VITERBO - (f.c.) Si torna a vincere. La Viterbese scaccia il timore Catania con due goal di Polidori. E' soddisfatto l'allenatore Antonio Calabro: ''Io sono contento che la Viterbese oggi abbia vinto contro una squadra molto forte con un allenatore che stimo. Siamo stati molto bravi soprattutto nel primo tempo. I siciliani hanno delle grosse potenzialità e noi dovevamo limitarle tantissimo per portare a casa i tre punti. Una di queste era Lodi e lo abbiamo fatto benissimo. I ragazzi hanno capito alla perfezione cosa intendessi. I miei uomini sono chiamati a fare un tour de force pazzesco è normale ci sia una prestazione no. Infatti mi è dispiaciuto davvero molto che qualcuno, dopo una sola partita, abbia parlato di battuta d'arresto. Un giorno in più di riposo, come avete potuto notare, vuol dire molto. Oggi dobbiamo essere molto soddisfatti per quello che abbiamo fatto. Non dobbiamo guardare a lungo termine ma pensare partita per partita. Ora vediamo chi sta bene e chi ha qualche acciacco per fare la conta. Noi dobbiamo essere più forti di tutti: degli episodi negativi, degli acciacchi e dei giorni di riposo in meno''.

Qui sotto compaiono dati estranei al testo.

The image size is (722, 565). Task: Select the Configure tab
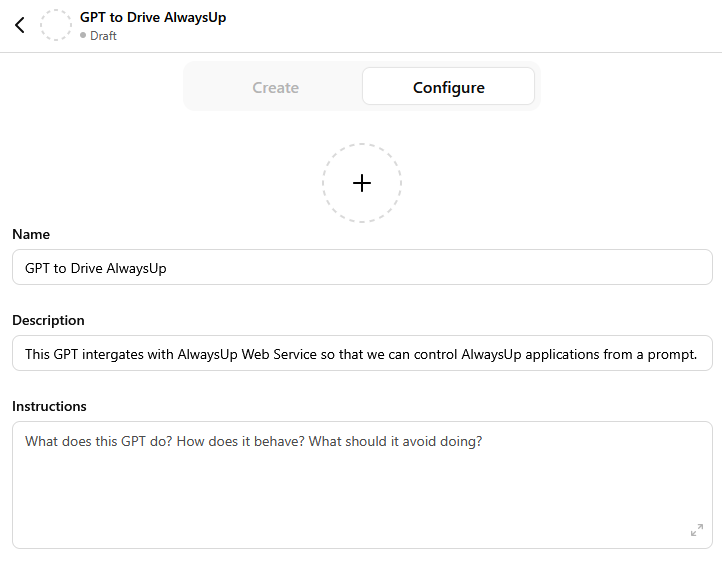click(448, 87)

Dopo il tecnico salentino ha parlato anche Polidori, l'attaccante che ha deciso il match: ''Non potevo chiedere regalo migliore per il mio compleanno e dedico la mia doppietta alla squadra perchè è grazie a loro se riesco a segnare. La squadra ha dimostrato di avere un grande gruppo, tanto da andare a vincere contro il Catania. Abbiamo un modo diverso di giocare: ogni mister ha le sue situazioni tattiche. Calabro ci chiede di rimanere nei 30 metri: c'è tanto lavoro da fare soprattutto per noi attaccanti. Ma i risultati iniziano a vedersi. Possiamo aver sbagliato qualche partita, ma l'atteggiamento ce l'abbiamo sempre messo e queste vittorie ce le meritiamo. Dobbiamo solo continuare a lavorare pensando partita per partita anche se sono tante''.

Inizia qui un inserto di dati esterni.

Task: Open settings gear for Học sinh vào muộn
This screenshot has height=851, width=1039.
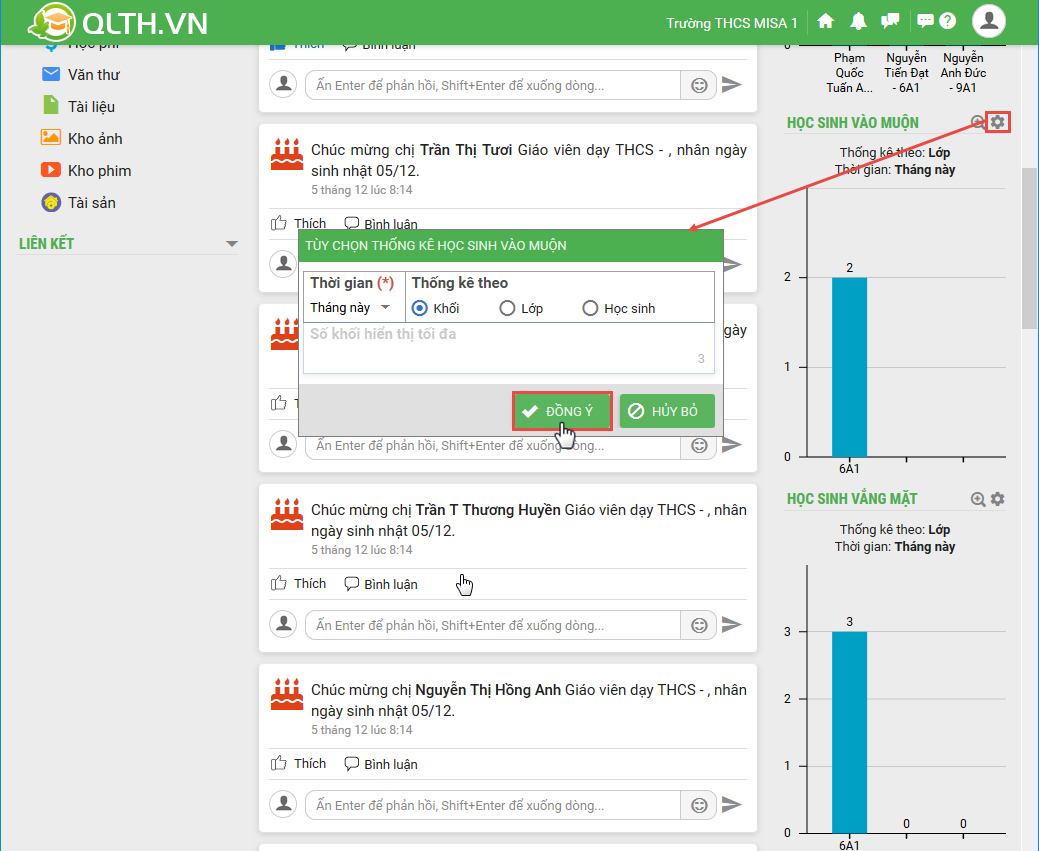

La Viterbese non ha mai sofferto anche grazie al lavoro dei difensori come Michele Rinaldi che ha annientato Alessandro Marotta: ''Siracusa è stato un incidente di percorso. Siamo stati bravi oggi a tenere i ritmi alti. Sapevamo che loro sono una squadra forte, ma anche se giocare ogni tre giorni è difficile dovevamo affrontarli così. Le partite come oggi non ti permettono di gestire bene le situazioni perchè sono una squadra di qualità, ma oggi abbiamo consumato una grande prestazione. Abbiamo iniziato a intraprendere una buona strada. Il loro parco attaccanti è completo, hanno di tutto: Marotta è fisico, Di Piazza è veloce, Maneh è forte. Noi siamo stati bravi sotto tutti i punti di vista: tattico, mentale, caratteriale. Non c'è stata partita, abbiamo giocato da grande squadra e con questi momenti la stanchezza finisce in secondo piano.